Towards a Unified Framework of Clustering-based Anomaly Detection
Zeyu Fang, Ming Gu, Sheng Zhou, Jiawei Chen, Qiaoyu Tan, Haishuai Wang, Jiajun Bu
TL;DR
This work tackles unsupervised anomaly detection by proposing UniCAD, a unified probabilistic framework that jointly models representation learning, clustering, and anomaly detection through an anomaly-aware data likelihood. The model operates in a latent space with a mixture model based on a robust Student-t distribution to handle anomalies, and derives a theoretically grounded anomaly score. A gravity-inspired vector-sum scoring variant further exploits cross-cluster relationships to improve detection accuracy. Empirical results on 30 tabular datasets against 17 baselines show state-of-the-art performance and strong generalization, with ablations highlighting the importance of the likelihood formulation and the vector-sum scoring; future work suggests extending the framework to time-series and multimodal anomaly detection.
Abstract
Unsupervised Anomaly Detection (UAD) plays a crucial role in identifying abnormal patterns within data without labeled examples, holding significant practical implications across various domains.
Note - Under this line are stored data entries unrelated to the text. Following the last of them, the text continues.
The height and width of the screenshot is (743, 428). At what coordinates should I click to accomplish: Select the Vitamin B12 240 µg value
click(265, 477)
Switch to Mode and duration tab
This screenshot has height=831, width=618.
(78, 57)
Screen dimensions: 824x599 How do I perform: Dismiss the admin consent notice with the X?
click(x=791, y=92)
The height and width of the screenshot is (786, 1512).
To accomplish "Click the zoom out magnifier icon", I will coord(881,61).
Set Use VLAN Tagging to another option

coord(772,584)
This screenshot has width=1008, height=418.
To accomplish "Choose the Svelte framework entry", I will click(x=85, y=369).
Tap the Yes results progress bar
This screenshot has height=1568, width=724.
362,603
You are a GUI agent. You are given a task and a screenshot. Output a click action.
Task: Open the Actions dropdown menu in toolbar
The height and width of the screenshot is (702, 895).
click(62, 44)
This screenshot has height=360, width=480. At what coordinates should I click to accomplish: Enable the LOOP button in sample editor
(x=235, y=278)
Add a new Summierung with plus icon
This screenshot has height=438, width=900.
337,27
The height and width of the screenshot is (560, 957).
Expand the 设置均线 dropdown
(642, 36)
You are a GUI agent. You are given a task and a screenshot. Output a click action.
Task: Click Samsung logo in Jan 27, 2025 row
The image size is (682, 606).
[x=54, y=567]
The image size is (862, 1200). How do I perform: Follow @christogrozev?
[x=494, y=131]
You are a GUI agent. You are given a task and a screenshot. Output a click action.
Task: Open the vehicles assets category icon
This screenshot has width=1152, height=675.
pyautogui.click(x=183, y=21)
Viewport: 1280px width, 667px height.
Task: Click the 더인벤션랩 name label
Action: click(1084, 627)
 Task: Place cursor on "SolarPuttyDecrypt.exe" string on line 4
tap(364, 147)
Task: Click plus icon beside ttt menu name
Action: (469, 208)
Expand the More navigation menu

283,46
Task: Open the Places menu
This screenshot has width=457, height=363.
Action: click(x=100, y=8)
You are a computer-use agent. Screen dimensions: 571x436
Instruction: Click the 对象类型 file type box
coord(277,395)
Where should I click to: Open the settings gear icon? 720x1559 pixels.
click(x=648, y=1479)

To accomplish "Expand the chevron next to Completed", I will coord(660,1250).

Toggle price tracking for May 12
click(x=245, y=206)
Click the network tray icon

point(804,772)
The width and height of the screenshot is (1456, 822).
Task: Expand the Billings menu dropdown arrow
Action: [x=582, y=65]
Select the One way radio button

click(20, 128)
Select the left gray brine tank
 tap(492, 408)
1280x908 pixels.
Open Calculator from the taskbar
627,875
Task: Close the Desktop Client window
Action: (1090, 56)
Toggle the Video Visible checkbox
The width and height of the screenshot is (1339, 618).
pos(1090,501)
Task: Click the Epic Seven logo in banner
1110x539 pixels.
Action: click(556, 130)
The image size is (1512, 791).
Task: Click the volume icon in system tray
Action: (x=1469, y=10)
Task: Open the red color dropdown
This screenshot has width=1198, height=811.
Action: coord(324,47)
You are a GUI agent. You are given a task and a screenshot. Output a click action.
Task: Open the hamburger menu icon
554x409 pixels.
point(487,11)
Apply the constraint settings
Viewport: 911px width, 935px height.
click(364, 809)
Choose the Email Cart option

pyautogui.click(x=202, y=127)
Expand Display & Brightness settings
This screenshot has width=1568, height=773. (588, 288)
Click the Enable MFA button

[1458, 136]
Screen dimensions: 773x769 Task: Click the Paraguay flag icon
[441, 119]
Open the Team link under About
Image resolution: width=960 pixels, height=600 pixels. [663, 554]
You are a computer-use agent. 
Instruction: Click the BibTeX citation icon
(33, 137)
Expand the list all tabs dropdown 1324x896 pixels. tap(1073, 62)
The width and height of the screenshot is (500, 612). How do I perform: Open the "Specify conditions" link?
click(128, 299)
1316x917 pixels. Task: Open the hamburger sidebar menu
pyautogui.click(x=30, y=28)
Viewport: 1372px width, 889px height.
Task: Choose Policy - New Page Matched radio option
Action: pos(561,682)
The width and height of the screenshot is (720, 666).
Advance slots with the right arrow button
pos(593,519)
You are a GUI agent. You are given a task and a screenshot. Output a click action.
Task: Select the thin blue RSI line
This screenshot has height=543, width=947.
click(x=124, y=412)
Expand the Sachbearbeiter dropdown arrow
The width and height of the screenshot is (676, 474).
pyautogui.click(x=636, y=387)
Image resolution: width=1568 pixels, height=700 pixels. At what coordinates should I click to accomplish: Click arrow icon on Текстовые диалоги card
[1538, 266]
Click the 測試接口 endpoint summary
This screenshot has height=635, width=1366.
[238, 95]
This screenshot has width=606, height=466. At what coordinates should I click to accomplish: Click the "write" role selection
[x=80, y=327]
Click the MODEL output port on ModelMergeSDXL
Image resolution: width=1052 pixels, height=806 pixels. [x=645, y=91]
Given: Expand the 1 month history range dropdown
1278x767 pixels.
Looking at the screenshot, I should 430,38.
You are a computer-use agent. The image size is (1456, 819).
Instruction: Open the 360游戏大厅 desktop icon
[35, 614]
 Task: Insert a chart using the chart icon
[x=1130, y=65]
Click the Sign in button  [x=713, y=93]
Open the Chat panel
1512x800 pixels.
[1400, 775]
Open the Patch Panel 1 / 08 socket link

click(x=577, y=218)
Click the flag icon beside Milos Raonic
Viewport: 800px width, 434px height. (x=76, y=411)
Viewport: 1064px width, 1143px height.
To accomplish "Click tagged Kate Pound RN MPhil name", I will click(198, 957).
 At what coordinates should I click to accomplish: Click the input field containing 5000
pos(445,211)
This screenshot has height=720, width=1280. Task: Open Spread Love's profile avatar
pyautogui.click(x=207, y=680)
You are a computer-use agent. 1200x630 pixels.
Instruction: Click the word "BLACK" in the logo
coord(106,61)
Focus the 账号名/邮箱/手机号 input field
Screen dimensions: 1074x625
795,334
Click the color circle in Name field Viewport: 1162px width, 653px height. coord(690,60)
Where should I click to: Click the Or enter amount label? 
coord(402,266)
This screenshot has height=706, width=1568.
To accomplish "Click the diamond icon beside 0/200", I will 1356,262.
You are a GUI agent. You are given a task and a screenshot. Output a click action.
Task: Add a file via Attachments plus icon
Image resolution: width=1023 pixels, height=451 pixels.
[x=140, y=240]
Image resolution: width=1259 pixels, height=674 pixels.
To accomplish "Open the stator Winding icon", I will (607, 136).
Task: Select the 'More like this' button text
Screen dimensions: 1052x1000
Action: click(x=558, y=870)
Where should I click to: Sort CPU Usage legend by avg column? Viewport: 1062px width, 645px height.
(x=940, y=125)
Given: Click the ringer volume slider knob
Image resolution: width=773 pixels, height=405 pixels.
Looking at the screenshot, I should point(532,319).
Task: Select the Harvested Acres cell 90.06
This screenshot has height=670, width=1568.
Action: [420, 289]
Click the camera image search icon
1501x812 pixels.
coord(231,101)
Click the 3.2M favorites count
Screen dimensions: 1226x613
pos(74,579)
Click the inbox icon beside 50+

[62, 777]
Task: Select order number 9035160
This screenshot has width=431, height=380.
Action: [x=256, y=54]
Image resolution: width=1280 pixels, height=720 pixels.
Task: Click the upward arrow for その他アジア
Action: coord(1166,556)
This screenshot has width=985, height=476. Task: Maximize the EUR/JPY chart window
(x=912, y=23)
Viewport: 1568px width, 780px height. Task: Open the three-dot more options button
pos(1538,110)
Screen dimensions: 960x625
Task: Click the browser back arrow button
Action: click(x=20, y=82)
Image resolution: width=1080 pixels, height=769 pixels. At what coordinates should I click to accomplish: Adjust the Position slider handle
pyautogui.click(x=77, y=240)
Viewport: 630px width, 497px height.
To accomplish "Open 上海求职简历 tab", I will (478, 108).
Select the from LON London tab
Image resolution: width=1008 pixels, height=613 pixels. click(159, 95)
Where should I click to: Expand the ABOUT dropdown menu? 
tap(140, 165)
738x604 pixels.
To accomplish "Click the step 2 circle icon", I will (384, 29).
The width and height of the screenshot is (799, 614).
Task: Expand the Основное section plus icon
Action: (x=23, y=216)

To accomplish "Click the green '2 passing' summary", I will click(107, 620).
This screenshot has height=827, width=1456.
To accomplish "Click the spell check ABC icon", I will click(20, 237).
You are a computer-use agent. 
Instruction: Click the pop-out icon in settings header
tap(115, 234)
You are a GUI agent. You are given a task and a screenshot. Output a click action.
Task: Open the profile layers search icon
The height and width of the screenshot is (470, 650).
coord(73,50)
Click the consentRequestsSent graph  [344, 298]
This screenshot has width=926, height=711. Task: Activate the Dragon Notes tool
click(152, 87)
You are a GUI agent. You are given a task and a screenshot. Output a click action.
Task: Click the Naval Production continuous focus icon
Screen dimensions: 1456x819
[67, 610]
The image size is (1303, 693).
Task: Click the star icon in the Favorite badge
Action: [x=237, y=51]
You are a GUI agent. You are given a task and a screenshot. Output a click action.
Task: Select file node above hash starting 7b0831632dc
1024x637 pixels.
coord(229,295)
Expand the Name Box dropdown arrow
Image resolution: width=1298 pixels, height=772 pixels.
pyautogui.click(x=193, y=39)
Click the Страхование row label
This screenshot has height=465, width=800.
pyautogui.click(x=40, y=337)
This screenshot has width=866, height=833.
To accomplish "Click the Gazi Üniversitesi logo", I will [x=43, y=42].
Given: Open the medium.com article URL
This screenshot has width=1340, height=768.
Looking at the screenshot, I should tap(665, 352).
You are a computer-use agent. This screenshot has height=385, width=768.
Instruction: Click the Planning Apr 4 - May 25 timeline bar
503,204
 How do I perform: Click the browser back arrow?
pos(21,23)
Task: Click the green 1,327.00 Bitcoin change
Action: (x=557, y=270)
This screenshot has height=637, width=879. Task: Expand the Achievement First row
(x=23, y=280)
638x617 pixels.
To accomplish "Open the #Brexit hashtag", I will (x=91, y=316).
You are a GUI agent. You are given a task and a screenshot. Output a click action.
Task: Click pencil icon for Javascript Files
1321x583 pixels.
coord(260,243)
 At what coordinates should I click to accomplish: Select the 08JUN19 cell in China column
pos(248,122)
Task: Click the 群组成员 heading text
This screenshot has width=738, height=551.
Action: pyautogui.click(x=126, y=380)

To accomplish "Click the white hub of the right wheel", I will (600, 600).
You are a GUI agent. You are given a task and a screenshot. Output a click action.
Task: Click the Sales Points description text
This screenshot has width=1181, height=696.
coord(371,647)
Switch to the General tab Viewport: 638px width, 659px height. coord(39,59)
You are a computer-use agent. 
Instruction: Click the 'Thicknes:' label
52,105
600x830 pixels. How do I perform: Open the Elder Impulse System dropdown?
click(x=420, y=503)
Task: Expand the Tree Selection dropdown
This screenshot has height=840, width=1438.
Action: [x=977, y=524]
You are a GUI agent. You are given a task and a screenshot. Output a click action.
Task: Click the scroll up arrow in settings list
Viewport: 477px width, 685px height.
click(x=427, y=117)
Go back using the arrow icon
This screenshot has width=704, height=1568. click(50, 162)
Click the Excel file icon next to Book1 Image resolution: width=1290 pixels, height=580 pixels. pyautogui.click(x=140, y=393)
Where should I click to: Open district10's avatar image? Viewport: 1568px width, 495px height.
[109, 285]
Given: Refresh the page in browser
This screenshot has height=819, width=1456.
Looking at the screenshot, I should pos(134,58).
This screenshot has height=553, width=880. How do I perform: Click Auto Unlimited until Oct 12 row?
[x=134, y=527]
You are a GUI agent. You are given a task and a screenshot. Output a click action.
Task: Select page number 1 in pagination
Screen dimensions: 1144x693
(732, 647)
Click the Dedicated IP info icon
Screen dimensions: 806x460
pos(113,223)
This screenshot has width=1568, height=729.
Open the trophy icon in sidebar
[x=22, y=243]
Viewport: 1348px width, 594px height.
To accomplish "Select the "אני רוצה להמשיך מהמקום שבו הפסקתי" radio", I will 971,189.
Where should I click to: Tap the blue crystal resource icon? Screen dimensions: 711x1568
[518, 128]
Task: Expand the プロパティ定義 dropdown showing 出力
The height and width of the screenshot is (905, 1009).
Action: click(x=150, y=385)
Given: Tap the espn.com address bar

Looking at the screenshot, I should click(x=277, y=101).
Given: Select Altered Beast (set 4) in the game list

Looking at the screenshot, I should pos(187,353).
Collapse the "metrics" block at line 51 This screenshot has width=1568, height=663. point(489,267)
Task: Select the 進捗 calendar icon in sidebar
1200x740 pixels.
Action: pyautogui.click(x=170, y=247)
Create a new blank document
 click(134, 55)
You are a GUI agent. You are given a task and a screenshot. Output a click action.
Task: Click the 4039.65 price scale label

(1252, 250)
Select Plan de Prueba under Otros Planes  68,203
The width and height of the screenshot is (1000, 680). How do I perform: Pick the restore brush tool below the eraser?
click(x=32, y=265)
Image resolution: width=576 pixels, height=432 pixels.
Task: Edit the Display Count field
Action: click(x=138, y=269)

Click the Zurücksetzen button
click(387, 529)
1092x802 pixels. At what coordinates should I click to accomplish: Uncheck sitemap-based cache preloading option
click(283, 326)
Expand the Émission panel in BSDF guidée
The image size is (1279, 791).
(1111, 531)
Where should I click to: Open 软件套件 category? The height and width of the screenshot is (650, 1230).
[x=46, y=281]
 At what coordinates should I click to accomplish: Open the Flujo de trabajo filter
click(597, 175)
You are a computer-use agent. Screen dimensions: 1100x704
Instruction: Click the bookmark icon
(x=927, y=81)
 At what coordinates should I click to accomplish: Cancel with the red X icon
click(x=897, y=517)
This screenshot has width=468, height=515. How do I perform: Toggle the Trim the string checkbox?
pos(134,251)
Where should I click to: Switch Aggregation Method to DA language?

Although the individual contributions of representation learning and clustering to anomaly detection are well-established, their interdependencies remain under-explored due to the absence of a unified theoretical framework. Consequently, their collective potential to enhance anomaly detection performance remains largely untapped. To bridge this gap, in this paper, we propose a novel probabilistic mixture model for anomaly detection to establish a theoretical connection among representation learning, clustering, and anomaly detection. By maximizing a novel anomaly-aware data likelihood, representation learning and clustering can effectively reduce the adverse impact of anomalous data and collaboratively benefit anomaly detection. Meanwhile, a theoretically substantiated anomaly score is naturally derived from this framework. Lastly, drawing inspiration from gravitational analysis in physics, we have devised an improved anomaly score that more effectively harnesses the combined power of representation learning and clustering. Extensive experiments, involving 17 baseline methods across 30 diverse datasets, validate the effectiveness and generalization capability of the proposed method, surpassing state-of-the-art methods.